On Tuesday, the Public Investment Fund said LIV Golf is merging with the PGA Tour and DP World Tour, a European golf circuit, in the hope of creating a global giant in the sport.

The word “shock” is being thrown around a lot.

However, some key players have been excluded from the negotiations, it is a secret. Golf fans certainly don’t see that happening either.

But many in Saudi circles ecstatic, see it as a counter-story against negative press. “I won’t lie: This is a moment that so many of us are enjoying,” Prince Talal Al Faisal, a Saudi businessman and member of the royal family, said in an interview. .

When the LIV tour kicks off in 2021, funded by the national wealth fundit marked a dramatic break from the traditional practices of golf — and instantly divided the world of men’s professional golf.

It is considered a breakaway tournament and a threat to the PGA Tour. It attracted golfing stars like Phil Mickelson (with a reported $200 million) as the frontrunners. PGA Tour scrambles to catch up by increasing payout.

Bigger stars like Tiger Woods have had harsh words for the new league and for Greg Norman, who has become the Western face of LIV as its commissioner. With LIV poaching some of the most widely known players from the established PGA Tour, The PGA expelled them.

In silent meetings perhaps sweetened by promised wealth.

Mr. al-Rumayyan, a close confidant of Prince Mohammed, has been leading negotiations for more than a month and a half with PGA Tour commissioner Jay Monahan.

“I realized that people would call me a hypocrite,” Mr Monahan said after the announcement. “But circumstances have changed.”

The new federation, the sovereign fund, the Saudi government and the royal family have all been tainted at some point with a scandal.

The introduction of LIV prompted litigation with the PGA Tour, and the latter has arrived under the supervision of the Justice Department’s antitrust investigatorswho are examining whether the league’s efforts to prevent LIV will weaken golf’s labor market.

The Saudi investment fund made headlines by entrusting billions of dollars to former Trump administration officials, including an investment firm run by Jared Kushner, son-in-law of former President Donald J. Trump; and another run by former Treasury Secretary Steven Mnuchin.

It has invested in Russian infrastructure.
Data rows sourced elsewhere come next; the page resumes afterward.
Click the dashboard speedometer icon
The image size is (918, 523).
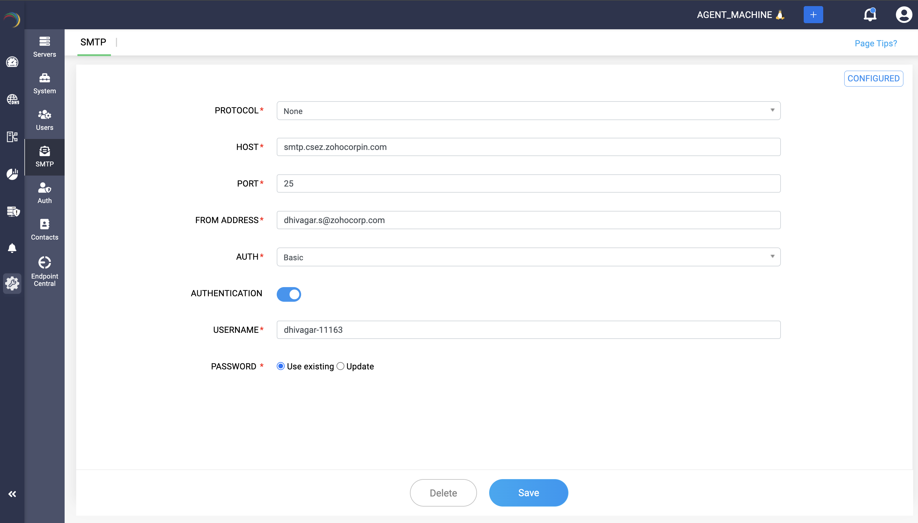click(12, 62)
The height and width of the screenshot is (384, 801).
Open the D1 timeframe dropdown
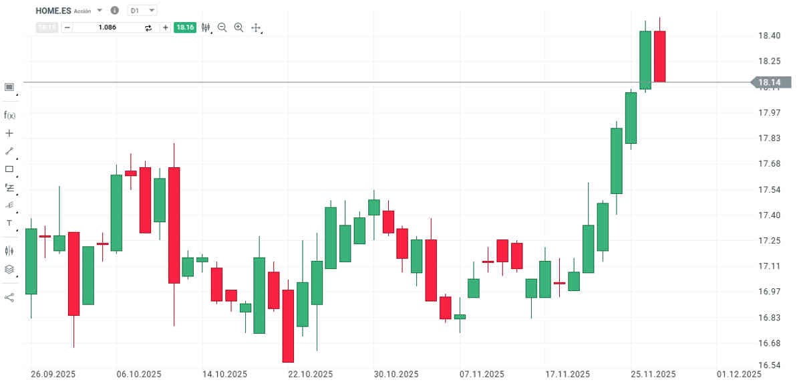click(143, 11)
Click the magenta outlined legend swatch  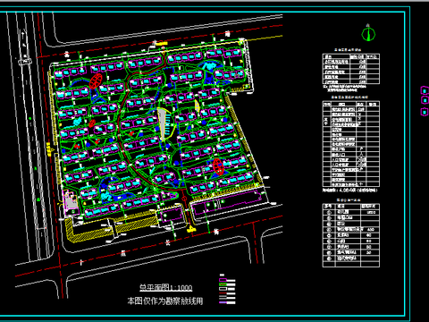[223, 280]
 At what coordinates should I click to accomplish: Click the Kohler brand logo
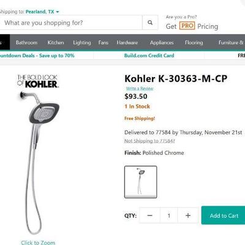(x=37, y=81)
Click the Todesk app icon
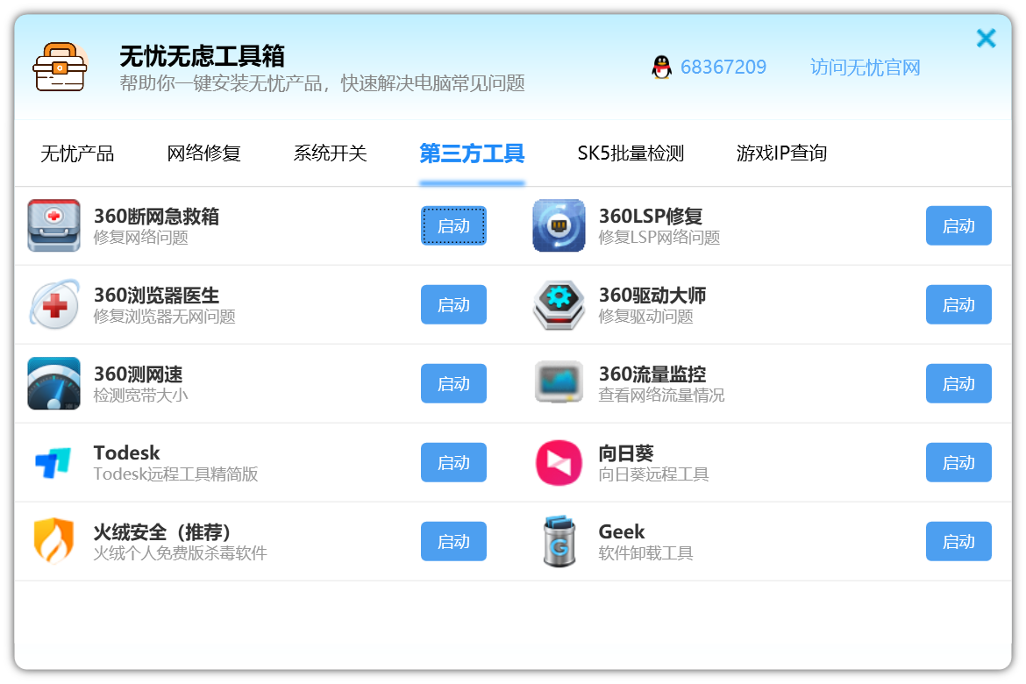This screenshot has height=684, width=1026. (53, 462)
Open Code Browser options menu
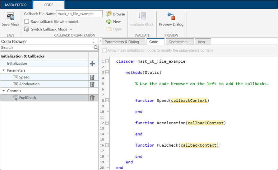Screen dimensions: 278x170 pyautogui.click(x=93, y=41)
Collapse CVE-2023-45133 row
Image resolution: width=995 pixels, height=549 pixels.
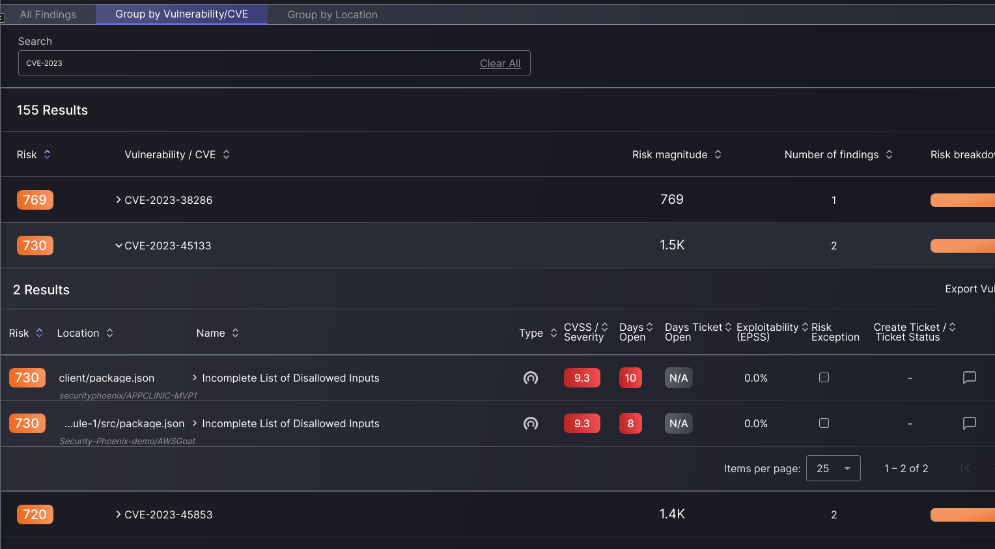[x=119, y=246]
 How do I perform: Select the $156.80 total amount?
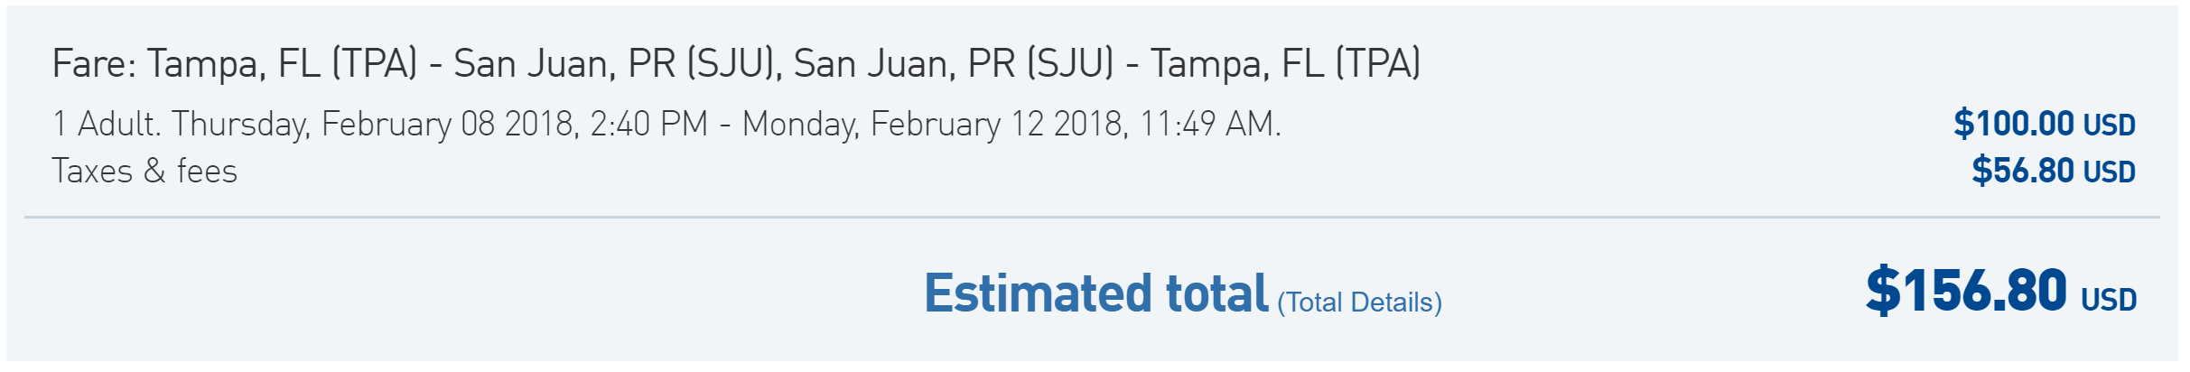(1966, 291)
And it allegedly played a role in buying the plane that carried the killers of Saudi dissident writer Jamal Khashoggi to Turkey, where he was killed and his body was cut into pieces, according to Turkish security officials. A US intelligence report says the crown prince of Saudi Arabia approved the assassination.

The Saudi government has locked up women campaigning for the freedom to drive and detained high-ranking royals in what critics see as a consolidation of power and shake-up. Saudi Arabia also plays a proxy role in devastating conflicts in places like Yemen, where the Saudi-led coalition has been fighting the Iran-backed Houthi rebels since then. since 2015.

If the deal is successful, experts say, it has the potential to reshape golf as we know it.

Most of the terms of the deal were not disclosed and it is likely to remain under scrutiny from international regulators and the PGA Tour’s board of directors, who must approve it. .

Under the agreement announced on Tuesday, litigation between former rivals will disappear like a golf ball in tall grass. The fate of the antitrust investigation is unclear.

The plan is for Mr al-Rumayyan to lead the board of the new for-profit organization. (He was previously a board member of Uber and SoftBank Group.)

In an interview on Saudi Arabia’s “Socrates” podcast last year, al-Rumayyan expressed his love of golf – “it’s a really fun sport, one of those sports. best” — and praised the crown prince’s goals for the Public Investment Fund. .

“We have a full plan from here to 2030, how we get to the first trillion, then how we get to two to three trillion,” he said. “The Crown Prince is insisting on $3 trillion.”

Kristian Coates Ulrichsen, a Middle East fellow at Rice University’s Baker Institute for Public Policy, called the deal “highly strategic” by Prince Mohammed. He said it “reaches a part of Central America, beyond the Belt, and really engages with them to tell the story of a changing Saudi Arabia.”

Message, he said? “This is not the Saudi Arabia you think you know based on 911 or Khashoggi or Yemen.”